━━ DATA PROVIDED

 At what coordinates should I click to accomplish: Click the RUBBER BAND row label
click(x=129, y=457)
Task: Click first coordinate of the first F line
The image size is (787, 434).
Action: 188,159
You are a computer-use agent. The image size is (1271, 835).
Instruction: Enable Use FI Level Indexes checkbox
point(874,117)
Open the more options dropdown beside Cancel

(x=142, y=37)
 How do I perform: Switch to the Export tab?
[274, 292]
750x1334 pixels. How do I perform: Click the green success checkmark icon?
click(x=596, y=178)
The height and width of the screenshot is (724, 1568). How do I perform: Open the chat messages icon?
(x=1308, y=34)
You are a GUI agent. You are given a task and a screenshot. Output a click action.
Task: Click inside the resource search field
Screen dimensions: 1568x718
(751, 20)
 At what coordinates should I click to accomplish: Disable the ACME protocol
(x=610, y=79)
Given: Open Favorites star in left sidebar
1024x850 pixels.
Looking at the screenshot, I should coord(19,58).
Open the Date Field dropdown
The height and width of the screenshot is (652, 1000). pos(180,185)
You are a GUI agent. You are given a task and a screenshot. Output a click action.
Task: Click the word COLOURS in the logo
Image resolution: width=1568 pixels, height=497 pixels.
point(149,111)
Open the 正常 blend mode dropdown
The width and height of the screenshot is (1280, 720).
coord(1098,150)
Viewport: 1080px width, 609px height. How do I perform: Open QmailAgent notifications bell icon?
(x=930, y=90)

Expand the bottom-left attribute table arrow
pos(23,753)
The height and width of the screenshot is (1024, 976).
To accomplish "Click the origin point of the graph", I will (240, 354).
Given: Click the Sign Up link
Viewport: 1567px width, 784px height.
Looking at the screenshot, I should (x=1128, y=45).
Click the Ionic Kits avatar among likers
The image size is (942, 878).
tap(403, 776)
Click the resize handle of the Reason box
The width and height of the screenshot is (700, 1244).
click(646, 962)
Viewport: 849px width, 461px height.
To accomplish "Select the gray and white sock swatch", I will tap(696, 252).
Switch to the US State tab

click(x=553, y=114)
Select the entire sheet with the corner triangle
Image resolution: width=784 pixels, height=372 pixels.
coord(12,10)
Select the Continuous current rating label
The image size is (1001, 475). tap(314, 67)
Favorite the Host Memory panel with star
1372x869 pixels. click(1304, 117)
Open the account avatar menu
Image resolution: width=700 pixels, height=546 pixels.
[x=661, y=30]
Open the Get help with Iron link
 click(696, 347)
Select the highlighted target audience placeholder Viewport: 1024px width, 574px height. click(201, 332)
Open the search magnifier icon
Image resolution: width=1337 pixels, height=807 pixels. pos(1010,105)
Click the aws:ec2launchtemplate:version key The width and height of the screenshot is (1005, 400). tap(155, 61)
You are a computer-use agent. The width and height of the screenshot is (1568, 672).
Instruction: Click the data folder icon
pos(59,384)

━━━━

- WHAT IS REQUIRED
Reproduce the listing from the "Open the Get help with Iron link" line onward, verbatim.

- THE COMPLETED TASK
Open the Get help with Iron link
 click(696, 347)
Select the highlighted target audience placeholder Viewport: 1024px width, 574px height. click(201, 332)
Open the search magnifier icon
Image resolution: width=1337 pixels, height=807 pixels. pos(1010,105)
Click the aws:ec2launchtemplate:version key The width and height of the screenshot is (1005, 400). tap(155, 61)
You are a computer-use agent. The width and height of the screenshot is (1568, 672).
Instruction: Click the data folder icon
pos(59,384)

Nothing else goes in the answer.